Susur Lee (; born December 1958) is a Canadian celebrity chef based in Toronto, Ontario, Canada.

Culinary career 

Susur was born in Hong Kong, the youngest of six children. He served his culinary apprenticeship at Hong Kong's renowned Peninsula Hotel. He immigrated to Canada in 1978 and met and married his first wife, Marilou Covey, the same year. In 1983, Susur and Marilou had decided to move to Hong Kong, but Marilou died as a passenger aboard Korean Air Lines Flight 007 that was destroyed by a Soviet jet fighter. Susur married Brenda Bent in 1991, with whom he has three children: Kai, Levi, and Jet.

Susur worked his way to executive chef status at a number of restaurants and eventually became an entrepreneur.

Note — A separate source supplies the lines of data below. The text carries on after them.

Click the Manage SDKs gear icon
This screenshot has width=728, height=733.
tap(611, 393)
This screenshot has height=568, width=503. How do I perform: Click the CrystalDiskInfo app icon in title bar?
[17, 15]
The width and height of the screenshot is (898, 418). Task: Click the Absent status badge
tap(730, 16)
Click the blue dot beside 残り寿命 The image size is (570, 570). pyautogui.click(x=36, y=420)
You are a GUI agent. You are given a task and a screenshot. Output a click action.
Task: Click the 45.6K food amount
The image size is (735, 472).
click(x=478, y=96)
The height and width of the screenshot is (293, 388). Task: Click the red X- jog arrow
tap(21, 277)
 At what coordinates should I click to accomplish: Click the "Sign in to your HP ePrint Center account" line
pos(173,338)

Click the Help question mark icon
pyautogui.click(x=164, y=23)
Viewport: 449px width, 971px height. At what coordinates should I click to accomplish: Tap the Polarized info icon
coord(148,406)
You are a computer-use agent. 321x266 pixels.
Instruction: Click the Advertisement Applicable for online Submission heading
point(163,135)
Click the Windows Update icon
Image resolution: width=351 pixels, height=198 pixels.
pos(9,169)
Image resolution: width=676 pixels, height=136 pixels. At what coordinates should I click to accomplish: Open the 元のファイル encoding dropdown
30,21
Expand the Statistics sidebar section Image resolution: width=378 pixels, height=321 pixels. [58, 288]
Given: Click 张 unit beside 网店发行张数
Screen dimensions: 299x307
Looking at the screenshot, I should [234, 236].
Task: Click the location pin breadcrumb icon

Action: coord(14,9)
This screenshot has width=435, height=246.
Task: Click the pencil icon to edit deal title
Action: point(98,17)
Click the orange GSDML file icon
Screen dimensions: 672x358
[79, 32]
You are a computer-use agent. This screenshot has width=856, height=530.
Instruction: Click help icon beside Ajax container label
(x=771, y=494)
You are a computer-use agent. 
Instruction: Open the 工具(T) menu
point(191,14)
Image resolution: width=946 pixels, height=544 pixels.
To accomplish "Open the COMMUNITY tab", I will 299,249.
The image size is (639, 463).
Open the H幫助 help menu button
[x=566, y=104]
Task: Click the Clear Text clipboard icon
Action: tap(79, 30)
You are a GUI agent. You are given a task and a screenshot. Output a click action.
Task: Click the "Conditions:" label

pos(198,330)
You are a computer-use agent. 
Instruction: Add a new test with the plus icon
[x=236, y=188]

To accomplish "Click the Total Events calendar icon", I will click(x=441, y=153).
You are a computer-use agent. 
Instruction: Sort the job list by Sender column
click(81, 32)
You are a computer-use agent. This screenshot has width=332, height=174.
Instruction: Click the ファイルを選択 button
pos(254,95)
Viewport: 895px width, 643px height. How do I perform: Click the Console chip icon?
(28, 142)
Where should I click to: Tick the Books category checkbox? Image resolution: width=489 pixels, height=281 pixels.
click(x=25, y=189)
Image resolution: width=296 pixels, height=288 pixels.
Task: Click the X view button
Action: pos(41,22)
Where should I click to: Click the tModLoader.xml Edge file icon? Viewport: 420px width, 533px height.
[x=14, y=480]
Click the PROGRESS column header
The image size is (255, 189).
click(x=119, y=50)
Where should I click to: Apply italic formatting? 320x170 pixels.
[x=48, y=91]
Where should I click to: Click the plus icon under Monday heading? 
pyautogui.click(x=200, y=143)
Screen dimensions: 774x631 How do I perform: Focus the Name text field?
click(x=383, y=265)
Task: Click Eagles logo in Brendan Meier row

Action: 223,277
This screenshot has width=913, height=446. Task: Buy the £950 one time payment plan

His eclectic culinary style is described as fusion cuisine. He is especially well known for "Singapore Slaw", his take on a Lo Hei salad, which is traditionally eaten during the Chinese New Year.

Susur was a finalist in the second season of the Bravo TV show Top Chef: Masters, finishing in a tie for second behind winner Marcus Samuelsson. He has made guest appearances on numerous television cooking shows, and was the second Canadian chef (after Rob Feenie) to appear on the Food Network's Iron Chef America.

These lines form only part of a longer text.